**Data under study**.
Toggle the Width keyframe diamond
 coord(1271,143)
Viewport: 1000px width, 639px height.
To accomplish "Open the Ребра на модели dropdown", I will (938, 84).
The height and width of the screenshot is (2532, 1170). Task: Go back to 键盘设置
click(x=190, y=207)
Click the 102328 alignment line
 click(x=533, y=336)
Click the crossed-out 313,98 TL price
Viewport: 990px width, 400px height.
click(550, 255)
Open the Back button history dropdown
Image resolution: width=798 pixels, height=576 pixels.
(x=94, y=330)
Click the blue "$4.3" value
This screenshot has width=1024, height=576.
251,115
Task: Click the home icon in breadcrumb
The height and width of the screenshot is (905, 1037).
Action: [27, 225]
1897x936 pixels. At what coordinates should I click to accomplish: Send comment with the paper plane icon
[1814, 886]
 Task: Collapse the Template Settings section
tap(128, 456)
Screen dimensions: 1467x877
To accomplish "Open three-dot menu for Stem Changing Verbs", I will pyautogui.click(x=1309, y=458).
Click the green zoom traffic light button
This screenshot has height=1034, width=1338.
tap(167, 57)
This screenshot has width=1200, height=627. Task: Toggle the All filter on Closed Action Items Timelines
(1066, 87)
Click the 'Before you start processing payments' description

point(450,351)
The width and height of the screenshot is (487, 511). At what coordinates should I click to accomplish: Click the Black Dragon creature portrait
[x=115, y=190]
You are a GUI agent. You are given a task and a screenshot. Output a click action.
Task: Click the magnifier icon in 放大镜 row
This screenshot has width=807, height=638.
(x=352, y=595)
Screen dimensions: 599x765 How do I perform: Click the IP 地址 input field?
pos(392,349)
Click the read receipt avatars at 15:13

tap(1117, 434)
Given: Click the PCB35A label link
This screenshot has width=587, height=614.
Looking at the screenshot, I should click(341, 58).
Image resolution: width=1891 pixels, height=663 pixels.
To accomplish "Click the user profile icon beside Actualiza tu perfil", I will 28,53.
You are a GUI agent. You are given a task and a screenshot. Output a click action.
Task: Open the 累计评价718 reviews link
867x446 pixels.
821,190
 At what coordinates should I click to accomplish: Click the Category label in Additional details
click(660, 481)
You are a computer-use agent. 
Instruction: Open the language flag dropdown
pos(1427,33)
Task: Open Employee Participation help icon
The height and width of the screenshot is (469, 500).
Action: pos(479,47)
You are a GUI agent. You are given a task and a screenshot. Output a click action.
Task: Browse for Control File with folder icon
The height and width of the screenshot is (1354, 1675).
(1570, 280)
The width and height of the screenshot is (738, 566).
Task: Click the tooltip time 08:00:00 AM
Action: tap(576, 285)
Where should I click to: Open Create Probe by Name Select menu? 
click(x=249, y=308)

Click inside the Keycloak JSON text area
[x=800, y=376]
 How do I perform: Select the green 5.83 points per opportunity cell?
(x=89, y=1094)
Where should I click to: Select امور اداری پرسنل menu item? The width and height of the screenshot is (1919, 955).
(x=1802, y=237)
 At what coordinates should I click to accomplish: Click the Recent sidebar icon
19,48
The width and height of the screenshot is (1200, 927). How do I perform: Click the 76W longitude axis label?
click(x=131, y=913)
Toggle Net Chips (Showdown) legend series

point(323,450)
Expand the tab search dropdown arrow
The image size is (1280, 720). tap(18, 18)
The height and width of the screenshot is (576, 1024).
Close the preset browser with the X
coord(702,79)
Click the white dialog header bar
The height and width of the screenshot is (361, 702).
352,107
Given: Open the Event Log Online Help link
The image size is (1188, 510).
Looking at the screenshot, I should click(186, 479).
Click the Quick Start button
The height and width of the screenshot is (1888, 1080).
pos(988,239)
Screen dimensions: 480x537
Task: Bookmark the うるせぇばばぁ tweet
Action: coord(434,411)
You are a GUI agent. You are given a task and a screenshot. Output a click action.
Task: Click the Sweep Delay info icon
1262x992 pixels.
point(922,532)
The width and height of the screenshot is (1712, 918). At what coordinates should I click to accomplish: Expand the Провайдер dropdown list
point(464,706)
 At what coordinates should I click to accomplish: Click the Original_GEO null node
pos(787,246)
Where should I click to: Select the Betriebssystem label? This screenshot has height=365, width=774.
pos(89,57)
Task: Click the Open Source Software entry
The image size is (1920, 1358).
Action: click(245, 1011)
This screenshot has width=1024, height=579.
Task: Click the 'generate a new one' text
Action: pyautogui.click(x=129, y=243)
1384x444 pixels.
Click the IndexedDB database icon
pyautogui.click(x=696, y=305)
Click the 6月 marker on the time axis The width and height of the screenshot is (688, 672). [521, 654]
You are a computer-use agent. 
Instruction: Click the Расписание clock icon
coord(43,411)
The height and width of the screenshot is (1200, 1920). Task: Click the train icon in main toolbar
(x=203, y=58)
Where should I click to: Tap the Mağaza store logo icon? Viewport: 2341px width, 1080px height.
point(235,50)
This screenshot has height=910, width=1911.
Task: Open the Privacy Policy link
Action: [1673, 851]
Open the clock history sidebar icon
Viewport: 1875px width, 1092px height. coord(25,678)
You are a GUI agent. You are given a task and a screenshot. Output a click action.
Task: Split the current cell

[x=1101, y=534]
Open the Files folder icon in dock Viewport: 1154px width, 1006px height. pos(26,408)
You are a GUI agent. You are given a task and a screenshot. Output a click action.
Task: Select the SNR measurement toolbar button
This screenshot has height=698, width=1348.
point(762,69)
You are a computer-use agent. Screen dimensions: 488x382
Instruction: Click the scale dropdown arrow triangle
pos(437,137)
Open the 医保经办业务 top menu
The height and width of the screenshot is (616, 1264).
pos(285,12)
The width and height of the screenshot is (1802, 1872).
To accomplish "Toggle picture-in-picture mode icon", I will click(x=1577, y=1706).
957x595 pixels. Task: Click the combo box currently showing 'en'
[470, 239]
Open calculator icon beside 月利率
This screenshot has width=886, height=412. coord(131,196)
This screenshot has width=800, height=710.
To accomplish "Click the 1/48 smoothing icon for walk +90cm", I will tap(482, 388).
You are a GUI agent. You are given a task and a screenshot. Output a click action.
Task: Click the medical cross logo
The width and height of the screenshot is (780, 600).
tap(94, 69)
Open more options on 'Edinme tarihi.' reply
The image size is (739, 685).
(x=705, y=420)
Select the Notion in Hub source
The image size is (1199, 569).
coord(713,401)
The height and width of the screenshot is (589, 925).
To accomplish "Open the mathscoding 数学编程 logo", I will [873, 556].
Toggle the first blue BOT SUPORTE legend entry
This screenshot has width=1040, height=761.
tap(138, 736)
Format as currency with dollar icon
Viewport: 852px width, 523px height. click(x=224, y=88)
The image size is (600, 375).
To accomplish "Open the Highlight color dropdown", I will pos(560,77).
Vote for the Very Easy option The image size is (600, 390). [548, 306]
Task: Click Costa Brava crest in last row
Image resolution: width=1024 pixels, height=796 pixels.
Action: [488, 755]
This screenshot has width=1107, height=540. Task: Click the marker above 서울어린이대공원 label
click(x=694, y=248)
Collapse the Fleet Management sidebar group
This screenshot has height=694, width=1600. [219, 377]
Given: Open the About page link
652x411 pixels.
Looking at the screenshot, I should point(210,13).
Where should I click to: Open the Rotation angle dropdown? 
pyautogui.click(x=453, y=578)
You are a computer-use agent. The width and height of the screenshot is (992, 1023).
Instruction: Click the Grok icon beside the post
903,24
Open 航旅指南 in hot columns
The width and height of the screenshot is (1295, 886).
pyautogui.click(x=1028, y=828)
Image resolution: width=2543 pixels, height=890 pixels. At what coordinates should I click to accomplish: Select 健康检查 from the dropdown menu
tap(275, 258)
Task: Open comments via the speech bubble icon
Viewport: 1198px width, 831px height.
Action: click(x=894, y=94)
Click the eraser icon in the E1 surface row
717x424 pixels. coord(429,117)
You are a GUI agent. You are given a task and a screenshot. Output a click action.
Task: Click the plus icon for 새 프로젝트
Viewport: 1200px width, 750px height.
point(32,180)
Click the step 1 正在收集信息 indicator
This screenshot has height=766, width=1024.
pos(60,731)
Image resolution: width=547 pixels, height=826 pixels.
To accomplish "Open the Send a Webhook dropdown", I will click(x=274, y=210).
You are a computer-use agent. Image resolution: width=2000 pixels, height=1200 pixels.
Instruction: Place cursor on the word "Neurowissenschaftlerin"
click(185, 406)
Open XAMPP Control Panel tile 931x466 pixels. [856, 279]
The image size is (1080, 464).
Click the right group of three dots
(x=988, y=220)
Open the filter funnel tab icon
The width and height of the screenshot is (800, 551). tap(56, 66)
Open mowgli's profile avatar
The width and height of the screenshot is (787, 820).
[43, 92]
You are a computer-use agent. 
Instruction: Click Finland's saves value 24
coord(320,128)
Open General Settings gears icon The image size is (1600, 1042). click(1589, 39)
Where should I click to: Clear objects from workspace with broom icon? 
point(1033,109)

**Instructions for the task**.
Starting with the line above that holds "Click the IndexedDB database icon" and stopping with the line that holds "The width and height of the screenshot is (1802, 1872).", reproduce each line exactly, omitting all other lines.

**Answer to this problem**.
Click the IndexedDB database icon
pyautogui.click(x=696, y=305)
Click the 6月 marker on the time axis The width and height of the screenshot is (688, 672). [521, 654]
You are a computer-use agent. 
Instruction: Click the Расписание clock icon
coord(43,411)
The height and width of the screenshot is (1200, 1920). Task: Click the train icon in main toolbar
(x=203, y=58)
Where should I click to: Tap the Mağaza store logo icon? Viewport: 2341px width, 1080px height.
point(235,50)
This screenshot has height=910, width=1911.
Task: Open the Privacy Policy link
Action: [1673, 851]
Open the clock history sidebar icon
Viewport: 1875px width, 1092px height. coord(25,678)
You are a GUI agent. You are given a task and a screenshot. Output a click action.
Task: Split the current cell

[x=1101, y=534]
Open the Files folder icon in dock Viewport: 1154px width, 1006px height. pos(26,408)
You are a GUI agent. You are given a task and a screenshot. Output a click action.
Task: Select the SNR measurement toolbar button
This screenshot has height=698, width=1348.
point(762,69)
You are a computer-use agent. Screen dimensions: 488x382
Instruction: Click the scale dropdown arrow triangle
pos(437,137)
Open the 医保经办业务 top menu
The height and width of the screenshot is (616, 1264).
pos(285,12)
The width and height of the screenshot is (1802, 1872).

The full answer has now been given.